The most vulnerable targets are the financial institutions
Singapore, July 16: India’s growing economy and digital push have caught the attention of hackers and an increasing wave of cyber attacks could soon badly impact the country, experts from Russian cyber security firm Kaspersky Lab have warned.
India and other South Asian countries are now on the radar of cyber attackers, said experts, adding that the government and corporates need to procure state-of-the-art, New Age security solutions to thwart their plans.
The impact of recent global cyber attacks were clearly visible in India as “WannaCrypt” — that affected 150 countries globally — and the recent “Petya” malware attack hit computers in the country.

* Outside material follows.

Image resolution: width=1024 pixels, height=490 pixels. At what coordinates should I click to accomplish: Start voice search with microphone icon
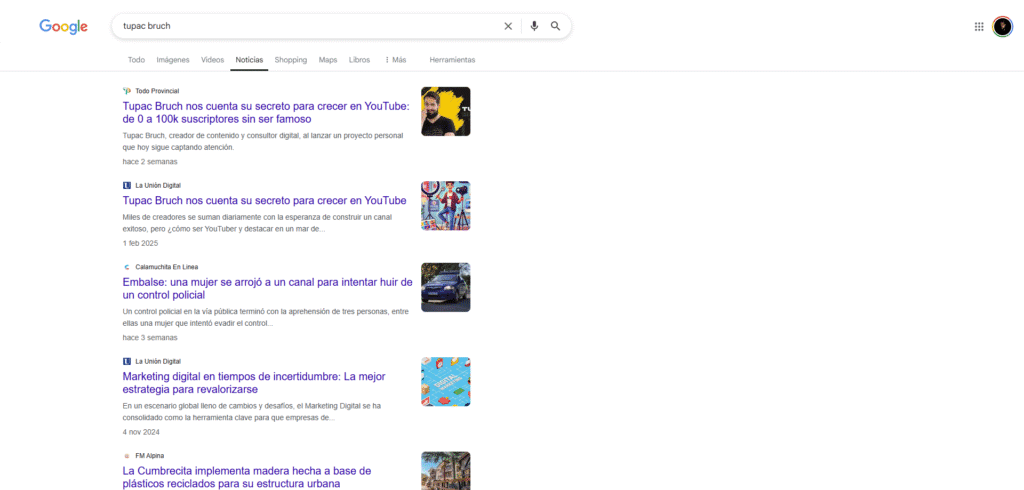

“India’s growing economy and digitalisation are really a big concern as cyber attackers have now begun focusing on developing countries with big populations and average incomes,” Eugene Kaspersky, Chairman and Chief Executive of Kaspersky Lab, told IANS on the sidelines of the recently-concluded “Interpol World 2017” conference in Singapore’s Suntec City.
His comments came as the Moscow-based cyber security firm found that the “Petya” attack hit Gateway Terminal India operated by AP Moller-Maersk at the Jawaharlal Nehru Port Trust (JNPT), a facility near Mumbai which is India’s biggest container port.

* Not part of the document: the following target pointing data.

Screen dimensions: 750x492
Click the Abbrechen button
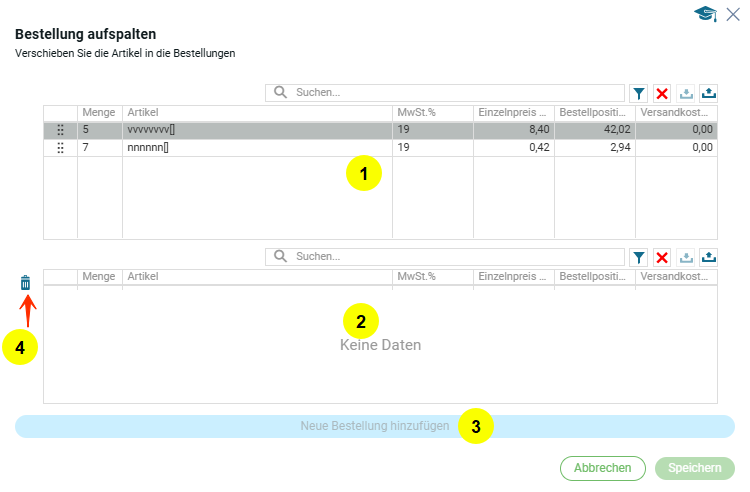[x=603, y=468]
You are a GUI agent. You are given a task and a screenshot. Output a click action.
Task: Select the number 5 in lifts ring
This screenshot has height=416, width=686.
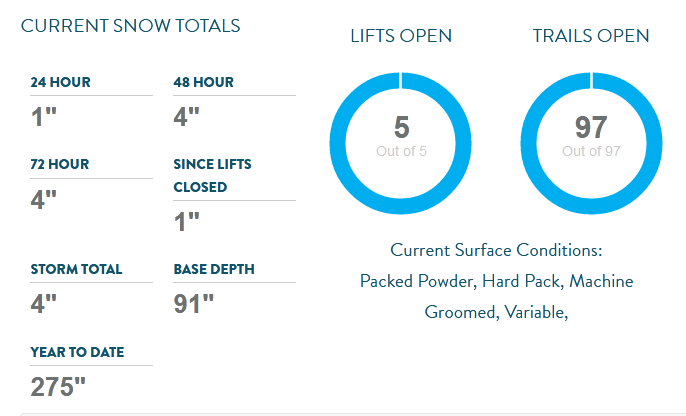point(402,127)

The terminal was unable to load or unload because of the attack as it failed to identify which shipment belongs to whom.
According to Vitaly Kamluk, Director of Global Research and Analysis Team for APAC at Kaspersky Labs, there was no cyber security threat till 2010 and India was quite safe till then.
But now, India and other “developing countries are most vulnerable, especially the financial sector. We perceive that banks are most vulnerable in India”, Kamluk told IANS.

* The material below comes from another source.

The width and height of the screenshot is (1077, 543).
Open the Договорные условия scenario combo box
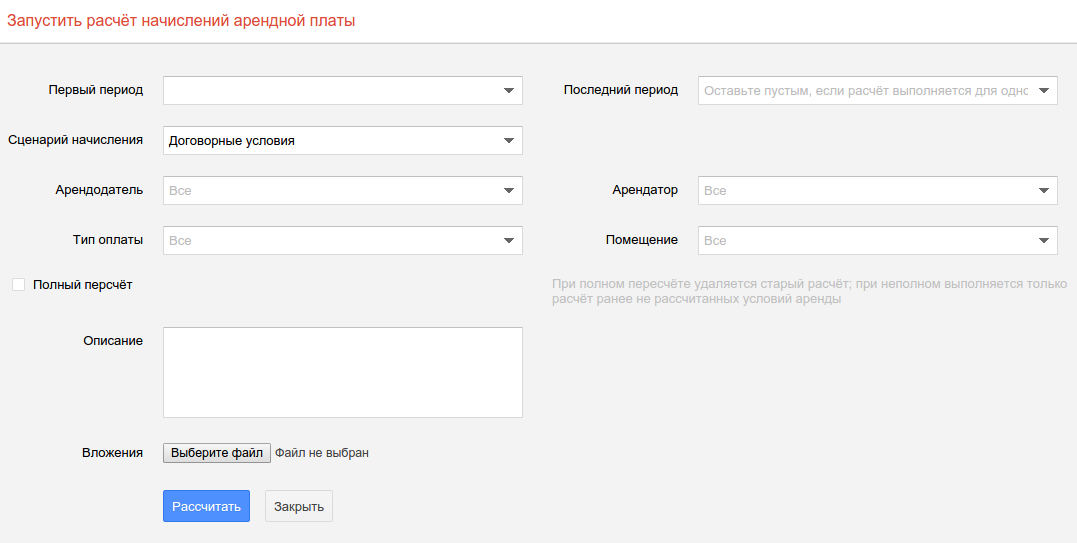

Stephan Neumeier, Managing Director of Kaspersky Lab Asia Pacific, stressed the need to educate people to save them from becoming victims of cyber attacks.
“As India’s economy is growing fast, more and more people are now getting access to Internet. They have 4G access and Android devices are becoming popular. They need to be educated about anti-virus solutions as mandatory for devices and be made aware about not falling for phishing attacks,” Neumeier emphasised.
He suggested that malicious emails or links should also be part of the awareness process.
“Countries like India are developing very fast which opens doors for more cyber attacks,” Neumeier added.
The experts also recalled how over 200,000 users were affected in 150 countries after the “WannaCrypt” virus attack which paralysed computers — with a demand being made for a payment of $300 in bitcoins (crypto-currency or virtual currency) for a system to be unblocked.
Citing reports, Kaspersky Lab said that cyber crime costs the world $450 billion per year, which is almost the annual budget of Russia, China and Japan.
The experts said the hackers target government ministries, banks, utilities, other key infrastructure and companies nationwide, demanding ransom in crypto-currency.
Giving the example of Bangladesh, the experts said the hackers recently made a bank heist in the country and made away with $1 billion in one attack, since the security was vulnerable.